California Sun

Happy Sunday.

Here are a few stories you missed in the California Sun over the last week.

Get the daily newsletter at 33% off using this link.

Sun sampler


A truck pulled a Victorian home through San Francisco last Sunday.

Noah Berger/A.P.

They could have just demolished the 1882 Victorian to make way for a new development in San Francisco. Instead, the owner chose to move the piece of architectural history to a new location, a proposition that took nearly eight years of planning and permits from 15 agencies. Last Sunday was moving day. The home, hoisted on giant dollies, paraded at 1 mph along a six-block route lined with spectators uttering "oohs" and "aahs." S.F. Chronicle | SFist

Watch a time-lapse of the home's trip. 👉 @karlmondon


Diablo Canyon Power Plant is perched along the coast of San Luis Obispo County.

Exercise task:
Extend the California Sun newsletter from the point where it stops, in the same style. These records were drawn from a different source than the newsletter.

(Pointing records for text and page elements)
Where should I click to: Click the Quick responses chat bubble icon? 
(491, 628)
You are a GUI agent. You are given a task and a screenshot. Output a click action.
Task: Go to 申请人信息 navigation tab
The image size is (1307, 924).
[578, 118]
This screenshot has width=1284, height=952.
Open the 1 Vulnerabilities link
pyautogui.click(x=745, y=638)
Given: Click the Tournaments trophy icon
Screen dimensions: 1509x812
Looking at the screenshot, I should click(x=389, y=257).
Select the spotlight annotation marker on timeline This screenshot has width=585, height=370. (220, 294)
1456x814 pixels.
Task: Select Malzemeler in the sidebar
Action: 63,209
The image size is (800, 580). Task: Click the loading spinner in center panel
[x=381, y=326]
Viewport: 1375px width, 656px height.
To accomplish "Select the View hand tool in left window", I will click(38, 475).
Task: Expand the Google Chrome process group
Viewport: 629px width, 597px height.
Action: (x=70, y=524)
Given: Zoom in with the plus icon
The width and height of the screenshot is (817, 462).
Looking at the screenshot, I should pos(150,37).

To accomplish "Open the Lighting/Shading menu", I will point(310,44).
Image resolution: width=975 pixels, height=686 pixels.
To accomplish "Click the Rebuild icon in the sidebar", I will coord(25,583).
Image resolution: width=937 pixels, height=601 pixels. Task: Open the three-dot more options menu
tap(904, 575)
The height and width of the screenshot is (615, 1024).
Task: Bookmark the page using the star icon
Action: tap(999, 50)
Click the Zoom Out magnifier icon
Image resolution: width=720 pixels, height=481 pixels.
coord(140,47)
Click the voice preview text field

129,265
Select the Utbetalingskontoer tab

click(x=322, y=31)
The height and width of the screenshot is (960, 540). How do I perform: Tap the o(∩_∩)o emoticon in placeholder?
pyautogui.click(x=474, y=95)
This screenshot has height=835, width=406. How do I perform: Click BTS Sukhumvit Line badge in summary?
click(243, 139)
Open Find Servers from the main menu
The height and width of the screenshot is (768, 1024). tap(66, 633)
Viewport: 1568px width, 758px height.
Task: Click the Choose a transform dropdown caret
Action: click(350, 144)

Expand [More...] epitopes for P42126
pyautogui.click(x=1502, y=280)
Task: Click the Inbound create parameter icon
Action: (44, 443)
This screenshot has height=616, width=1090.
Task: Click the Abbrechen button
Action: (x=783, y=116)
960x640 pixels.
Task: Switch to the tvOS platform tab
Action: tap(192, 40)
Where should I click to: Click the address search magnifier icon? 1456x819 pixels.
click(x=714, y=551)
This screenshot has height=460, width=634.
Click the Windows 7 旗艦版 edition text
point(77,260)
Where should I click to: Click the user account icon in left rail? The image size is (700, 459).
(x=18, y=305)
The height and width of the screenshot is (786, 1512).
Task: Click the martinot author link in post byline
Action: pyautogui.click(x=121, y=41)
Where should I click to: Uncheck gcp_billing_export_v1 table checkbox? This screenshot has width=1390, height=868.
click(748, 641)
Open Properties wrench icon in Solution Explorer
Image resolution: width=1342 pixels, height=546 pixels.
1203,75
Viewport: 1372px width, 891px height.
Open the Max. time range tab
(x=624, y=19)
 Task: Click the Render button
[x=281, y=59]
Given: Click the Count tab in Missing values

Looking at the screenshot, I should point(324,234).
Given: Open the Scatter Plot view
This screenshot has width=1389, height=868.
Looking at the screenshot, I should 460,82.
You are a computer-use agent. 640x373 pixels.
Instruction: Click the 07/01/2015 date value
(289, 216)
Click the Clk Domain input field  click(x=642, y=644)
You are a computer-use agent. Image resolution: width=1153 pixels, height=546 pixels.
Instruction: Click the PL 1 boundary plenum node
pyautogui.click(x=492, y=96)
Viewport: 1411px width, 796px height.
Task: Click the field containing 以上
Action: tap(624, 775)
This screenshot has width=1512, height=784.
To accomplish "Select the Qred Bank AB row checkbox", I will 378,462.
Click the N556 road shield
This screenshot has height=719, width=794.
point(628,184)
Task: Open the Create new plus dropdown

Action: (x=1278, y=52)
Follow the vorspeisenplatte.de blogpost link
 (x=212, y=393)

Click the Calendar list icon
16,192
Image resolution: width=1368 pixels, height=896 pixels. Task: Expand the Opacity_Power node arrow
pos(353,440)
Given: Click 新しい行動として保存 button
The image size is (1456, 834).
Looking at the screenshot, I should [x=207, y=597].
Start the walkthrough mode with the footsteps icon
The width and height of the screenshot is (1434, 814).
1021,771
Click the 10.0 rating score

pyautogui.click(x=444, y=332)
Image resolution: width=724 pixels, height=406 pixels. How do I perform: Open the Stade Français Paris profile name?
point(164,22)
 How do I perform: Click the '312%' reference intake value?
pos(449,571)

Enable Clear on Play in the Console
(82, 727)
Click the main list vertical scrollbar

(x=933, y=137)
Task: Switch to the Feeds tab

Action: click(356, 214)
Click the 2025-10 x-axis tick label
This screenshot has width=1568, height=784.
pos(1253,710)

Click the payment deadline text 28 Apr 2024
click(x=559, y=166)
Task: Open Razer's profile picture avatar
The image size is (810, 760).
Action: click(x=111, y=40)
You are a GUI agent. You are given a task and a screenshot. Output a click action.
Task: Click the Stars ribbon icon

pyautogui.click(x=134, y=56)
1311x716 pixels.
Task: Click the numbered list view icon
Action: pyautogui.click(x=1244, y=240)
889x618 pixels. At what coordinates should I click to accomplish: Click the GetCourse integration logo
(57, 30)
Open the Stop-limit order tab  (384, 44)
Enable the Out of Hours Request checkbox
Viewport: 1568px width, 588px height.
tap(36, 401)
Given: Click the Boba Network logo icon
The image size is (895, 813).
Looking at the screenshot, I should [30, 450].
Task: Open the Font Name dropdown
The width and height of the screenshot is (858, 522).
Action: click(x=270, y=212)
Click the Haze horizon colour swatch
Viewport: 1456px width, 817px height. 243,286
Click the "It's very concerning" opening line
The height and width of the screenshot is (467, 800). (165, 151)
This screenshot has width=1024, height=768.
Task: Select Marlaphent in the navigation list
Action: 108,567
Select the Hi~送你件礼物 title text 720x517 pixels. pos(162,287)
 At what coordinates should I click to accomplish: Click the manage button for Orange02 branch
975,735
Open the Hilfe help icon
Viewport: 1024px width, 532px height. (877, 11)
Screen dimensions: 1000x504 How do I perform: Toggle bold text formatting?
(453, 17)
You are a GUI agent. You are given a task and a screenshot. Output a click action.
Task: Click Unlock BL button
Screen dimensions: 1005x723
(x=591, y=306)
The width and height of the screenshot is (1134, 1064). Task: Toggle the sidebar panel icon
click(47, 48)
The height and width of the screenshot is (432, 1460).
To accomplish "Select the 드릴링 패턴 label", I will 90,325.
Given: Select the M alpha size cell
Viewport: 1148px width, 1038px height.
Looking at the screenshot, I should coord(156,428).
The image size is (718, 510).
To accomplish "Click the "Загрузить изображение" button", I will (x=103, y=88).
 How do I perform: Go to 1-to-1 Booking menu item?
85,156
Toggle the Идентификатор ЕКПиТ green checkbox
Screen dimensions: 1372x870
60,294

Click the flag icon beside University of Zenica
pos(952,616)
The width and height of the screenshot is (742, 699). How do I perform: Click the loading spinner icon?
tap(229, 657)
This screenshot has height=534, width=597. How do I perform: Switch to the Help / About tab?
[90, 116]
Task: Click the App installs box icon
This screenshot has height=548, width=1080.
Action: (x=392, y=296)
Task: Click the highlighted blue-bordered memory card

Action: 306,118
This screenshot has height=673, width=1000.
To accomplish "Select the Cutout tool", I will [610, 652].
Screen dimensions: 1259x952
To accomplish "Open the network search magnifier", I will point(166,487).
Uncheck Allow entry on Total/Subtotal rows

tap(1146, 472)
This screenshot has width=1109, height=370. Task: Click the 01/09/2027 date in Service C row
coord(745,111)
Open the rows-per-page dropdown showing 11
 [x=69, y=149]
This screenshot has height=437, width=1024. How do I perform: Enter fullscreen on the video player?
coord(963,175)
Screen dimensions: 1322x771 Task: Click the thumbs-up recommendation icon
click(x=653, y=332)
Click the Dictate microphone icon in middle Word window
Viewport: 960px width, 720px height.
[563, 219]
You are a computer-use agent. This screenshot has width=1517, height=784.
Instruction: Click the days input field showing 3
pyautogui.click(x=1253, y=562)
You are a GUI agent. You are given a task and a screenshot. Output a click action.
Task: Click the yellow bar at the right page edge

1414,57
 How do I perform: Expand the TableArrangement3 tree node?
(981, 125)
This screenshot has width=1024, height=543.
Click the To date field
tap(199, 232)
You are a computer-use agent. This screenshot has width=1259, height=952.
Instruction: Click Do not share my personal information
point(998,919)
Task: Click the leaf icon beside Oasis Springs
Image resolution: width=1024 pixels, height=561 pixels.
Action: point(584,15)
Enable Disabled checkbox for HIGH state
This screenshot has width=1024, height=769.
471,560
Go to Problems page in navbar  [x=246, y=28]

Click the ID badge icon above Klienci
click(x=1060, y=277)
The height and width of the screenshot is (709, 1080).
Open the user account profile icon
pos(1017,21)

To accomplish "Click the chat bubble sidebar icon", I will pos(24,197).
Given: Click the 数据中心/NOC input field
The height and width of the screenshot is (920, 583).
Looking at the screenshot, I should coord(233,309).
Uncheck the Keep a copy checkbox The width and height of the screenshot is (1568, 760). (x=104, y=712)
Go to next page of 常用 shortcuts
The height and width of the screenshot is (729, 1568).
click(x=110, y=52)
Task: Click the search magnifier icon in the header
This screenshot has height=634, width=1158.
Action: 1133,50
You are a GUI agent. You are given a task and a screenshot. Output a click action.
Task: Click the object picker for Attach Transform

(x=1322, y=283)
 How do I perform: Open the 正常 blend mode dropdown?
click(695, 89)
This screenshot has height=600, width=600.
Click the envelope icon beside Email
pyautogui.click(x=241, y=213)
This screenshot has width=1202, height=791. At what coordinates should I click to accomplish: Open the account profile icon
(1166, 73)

Output for this exercise:
Mark Ralston/AFP via Getty Images

The Diablo Canyon power plant, California's last remaining nuclear plant, takes up fewer than 600 acres while generating roughly 9% of the electricity produced in-state. It can deliver power at all hours, unlike solar and wind. And it doesn't emit carbon dioxide. Yet Diablo is slated to cease operations by 2025. The New Yorker published a fascinating profile of the lonely environmentalists fighting to save the plant.


Yosemite's Half Dome in winter white.

Shaun Jeffers

“If you fall to your left or right, you’re definitely dead.”

On Sunday, a pair of creative daredevils summited a snow-covered Half Dome, then skied back down its exceedingly steep spine, continuing all the way to Yosemite Valley 4,000 feet below. No one is known to have attempted the feat before. One of the skiers, Jason Torlano, 45, is a true badass: an Army veteran who spends several months a year as a volunteer helping people flee war zones overseas. Fresno Bee | S.F. Chronicle

See video from the descent. 👉 @sfchronicle


Rows of mustard in Napa Valley.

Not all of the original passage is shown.